明治23(1890)年12月19日、大和村古関(現庄内町古関)玄通寺の二男として生まれる。
大正2(1913)年山形県師範学校本科第一部卒業。22歳で飽海郡高瀬尋常高等小学校(のちの遊佐町立高瀬小学校)の教師となるが、画家の道を諦めきれず、25歳で上京、東京美術学校(現東京藝術大学)に入学する。しかし、程なく中退し、東京で教師としてつとめるかたわら画家の石井柏亭、石川寅治に師事し、絵を学び続ける。大正15(1926)年、日本水彩画会第十三回展に初入選する。

欧州留学

昭和2(1927)年、37歳のときに美術および美術教育を研究するためヨーロッパに留学する。
翌昭和3(1928)年パリに渡り、洋画家・小山敬三に紹介されたアカデミー・スカンジナビアや、アカデミー・ドゥ・ラ・グランド・ショミエールに通い、オトン・フリエスから指導を受ける。留学中、フランスの美術展サロン・ドートンヌに《L'hiver de Constantinople(コンスタンティノープルの冬)》を出品して入選。
また、昭和4(1929)年には駐仏大使の安達峰一郎(現山辺町出身)に紹介されたアマン・ジャンから推薦を受け、サロン・デ・チュイルリーに出品する。
このほか、ルーブル美術館の絵画、コロー、ルーベンス、ピサネロ、ベラスケス等の作品を模写し、技法を学ぶ。その後、パリからイギリス、ベルギー、オランダ、ドイツに渡り、各地の美術研究を行って帰国する。
 
画壇での活躍と晩年

欧州からの帰国後、日本水彩画会会員となり、意欲的に制作に取り組む。

1929年秋より日本体育会荏原中学校(現日本体育大学荏原高等学校)で教鞭を取りながら、1930年春からは東京科学博物館(現国立科学博物館)の嘱託職員を兼務(1946年まで)。東京科学博物館では、16面の壁画や歴代館長の肖像画、標本画などの自然科学に関する絵画を制作する。

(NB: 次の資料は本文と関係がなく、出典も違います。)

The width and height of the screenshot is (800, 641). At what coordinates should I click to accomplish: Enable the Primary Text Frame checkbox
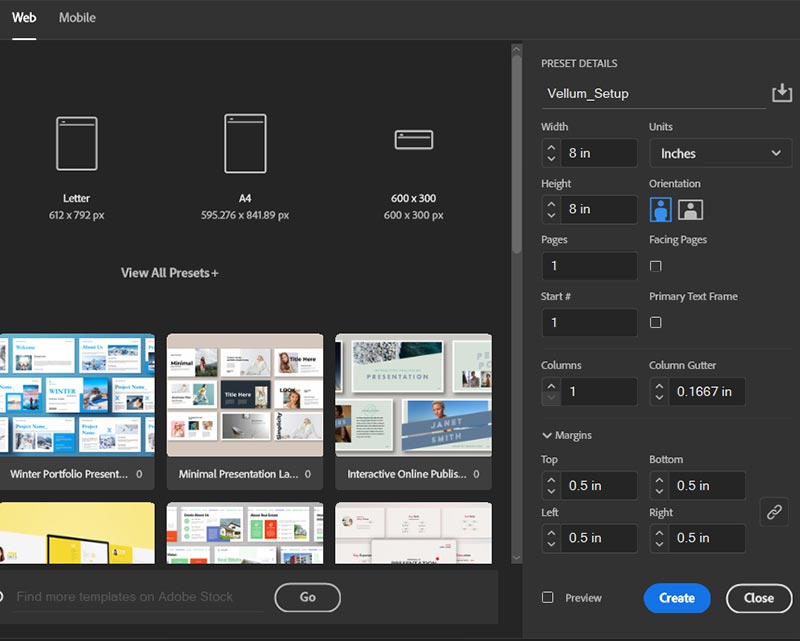point(656,322)
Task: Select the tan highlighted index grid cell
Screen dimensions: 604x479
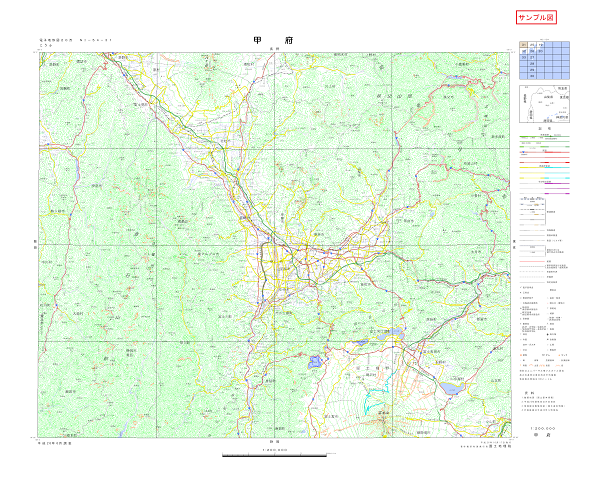Action: point(523,45)
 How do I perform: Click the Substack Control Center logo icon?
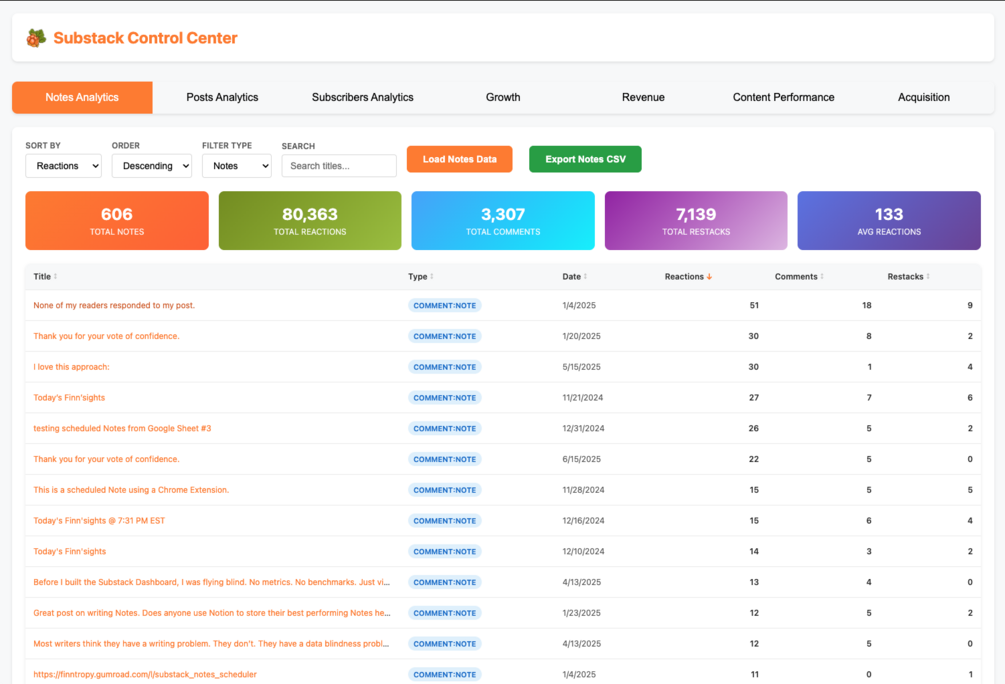[37, 38]
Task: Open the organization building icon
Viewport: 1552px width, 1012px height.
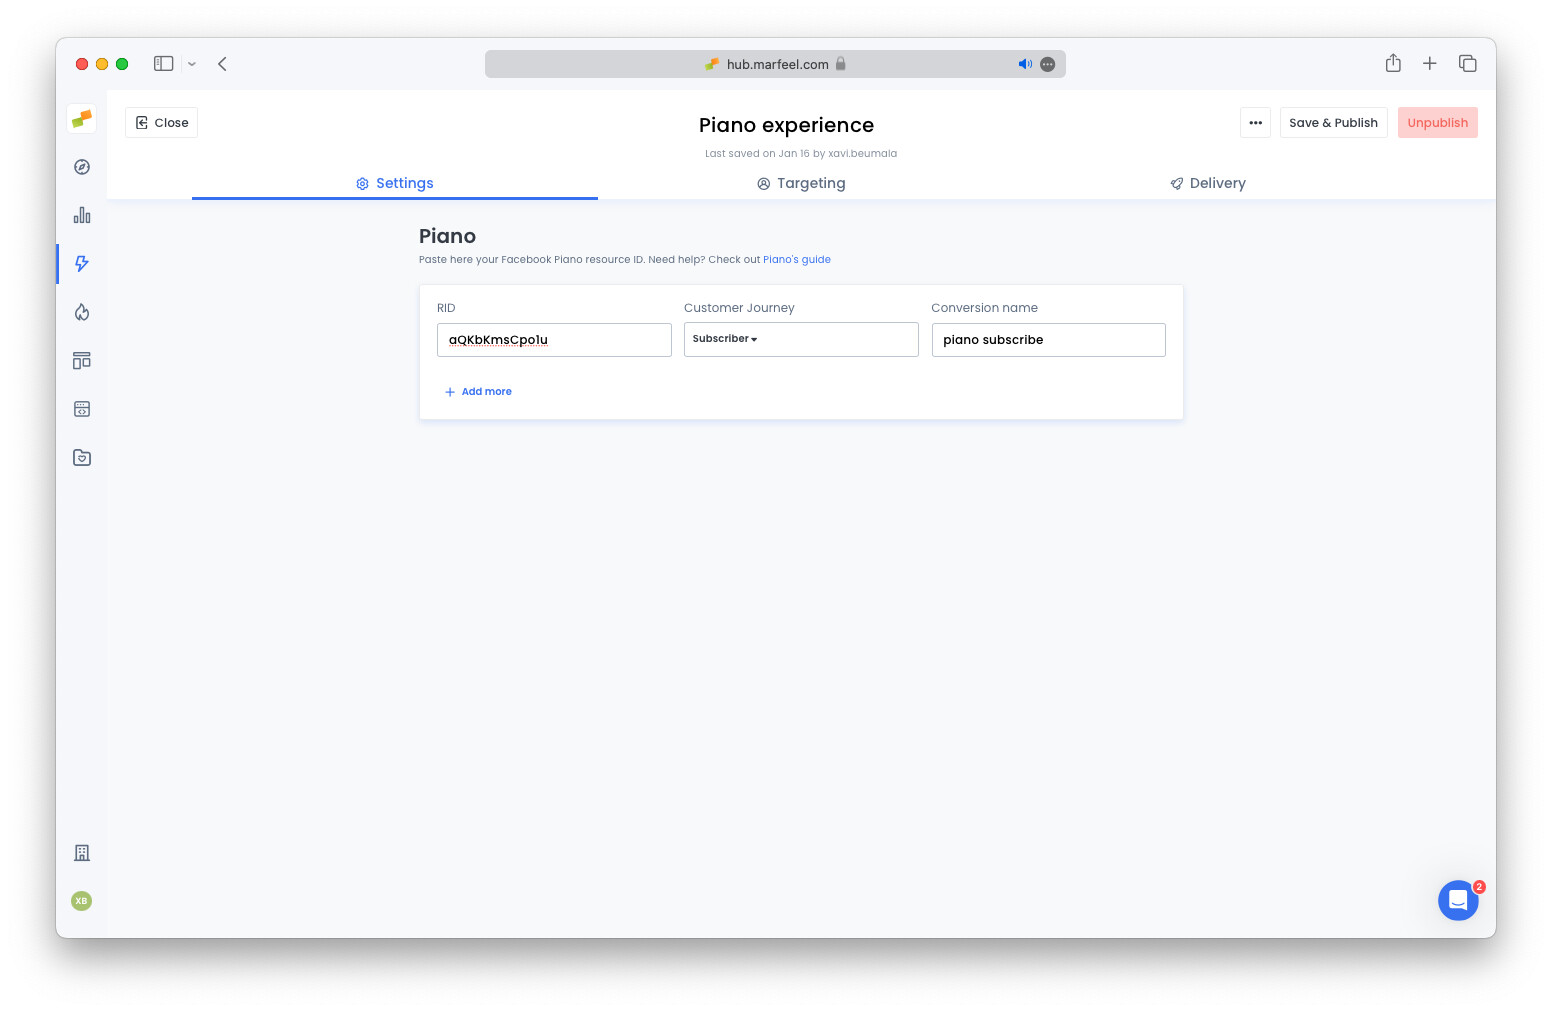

このころより、二科会、一水会、日展等の公募展に連続出品・連続入選を続ける。

昭和21(1946)年、東京都立浅草高等女学校(のちの東京都立台東商業高等学校)で教鞭を取る。翌年より、日本水彩画会の改構に参加。のちに委員を務める。

昭和27(1952)年、示現会の会員となる。のちに同会委員を務める。

昭和34(1959)年に開催された日英交歓美術展に《桜花の道》を出品。英国王立水彩画協会会員および内藤を含む日本水彩画会会員の作品が、7月に東京、10月から11月にロンドンで展示される。

昭和39(1964)年、教員を退職し、再度ヨーロッパ各地に渡り美術研修旅行を、昭和54(1979)年にはギリシャに渡りエーゲ海やアテネの遺跡の研修をするなど、年齢を重ねても意欲的に美術の研究や制作を続ける。

昭和54(1979)年、日本水彩画会の理事長に理事長に就任し、後進の指導や画壇の振興に力を尽くす。12月には、兄の内藤智秀(ないとうちしゅう)とともに名誉町民の称号が贈られる。
昭和57(1982)年には余目町総合体育館(現庄内町総合体育館)のステージの緞帳原画を制作する。
昭和60(1985)年、春の叙勲で木杯を受ける。
昭和61(1986)年7月、日本水彩画会理事長を辞任。
昭和62(1987)年4月10日東京にて天寿を全うする。享年96歳。5月に遺族より日本水彩画会へ「内藤賞設定基金」が寄付される。また、氏の遺言により同年12月に約2000点の作品が町に寄贈される。


緞帳の原画(庄内町総合体育館 所蔵)


内藤秀因水彩画記念館(旧余目町絵画収蔵館)の設立

作品は当初町立図書館で保存されていたが、資料保存の適正化を図り「余目町絵画収蔵館」を図書館に併設、平成4(1992)年完成。年4回の展示替を通し、作品の公開を開始する。


平成17(2005)年、余目町と立川町の合併による庄内町の誕生に伴い、館名を「庄内町内藤秀因水彩画記念館」と改める。

平成20(2008)年、日仏交流150周年記念として作品35点がフランスのストラスブールとパリで招待展示される。
 


画風・制作への姿勢

内藤秀因の作品は、堅実な写実主義を基調とした、重厚で迫力のある画風である。
絵に対しては古武士のような厳しい信念と若々しい情熱と気迫を持ち、トレードマークのハンチング帽をかぶり、日本国中をイーゼルと絵の具を持って歩いた。
また、家でも旅行先でも立ったまま描き続け、その姿勢は90歳を過ぎても変わることがなかった。